**Instructions for the task:** From the data conversion text below, write out verbatim the part that opens with the words "There are three" and closes with "first be converted.".

**Page extract:**
start

An in depth look - data processing at 4TU.Centre for Research Data

Conversion

There are three moments at which data may be converted:

Before uploading. In principle, it is the responsibility of the dataset provider to deliver the data in a sustainable format. If data are delivered in a non-sustainable format, they must first be converted.
As an example, the IDRA data collection(1) of weather radar measurements consists of a large set of numerical files stored in NetCDF format. The party supplying this dataset did not, in the first instance, deliver the data in NetCDF, but converted the files at the direction of 4TU.Centre for Research Data.
Researchers' datasets often look like a list of numbers separated by commas. These are invented formats, which are usually converted into NetCDF. Although a simple table might be rendered as a CSV (Comma Separated Value) file, 4TU.Centre for Research Data prefers the NetCDF format even in these cases, because it adds internal metadata by default and has more functionality.

After uploading. As time passes, certain data formats will become unusable. Once a dataset has been deposited, it is the responsibility of 4TU.Centre for Research Data to make the necessary conversions to guarantee its sustainability.

end

**Source excerpt:**

start

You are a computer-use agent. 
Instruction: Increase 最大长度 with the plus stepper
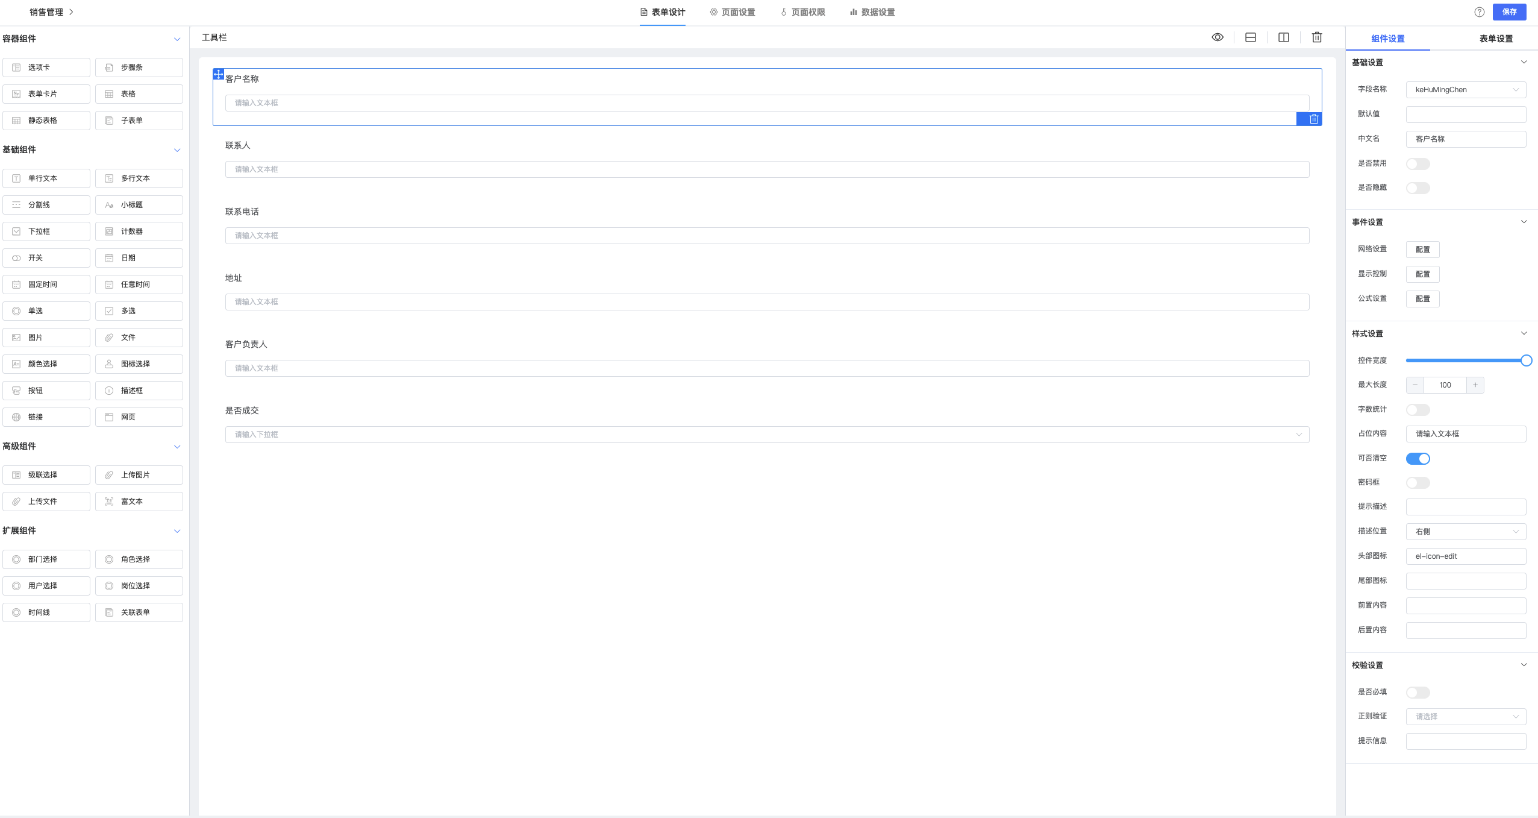coord(1475,385)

end

**Finished task:**
There are three moments at which data may be converted:

Before uploading. In principle, it is the responsibility of the dataset provider to deliver the data in a sustainable format. If data are delivered in a non-sustainable format, they must first be converted.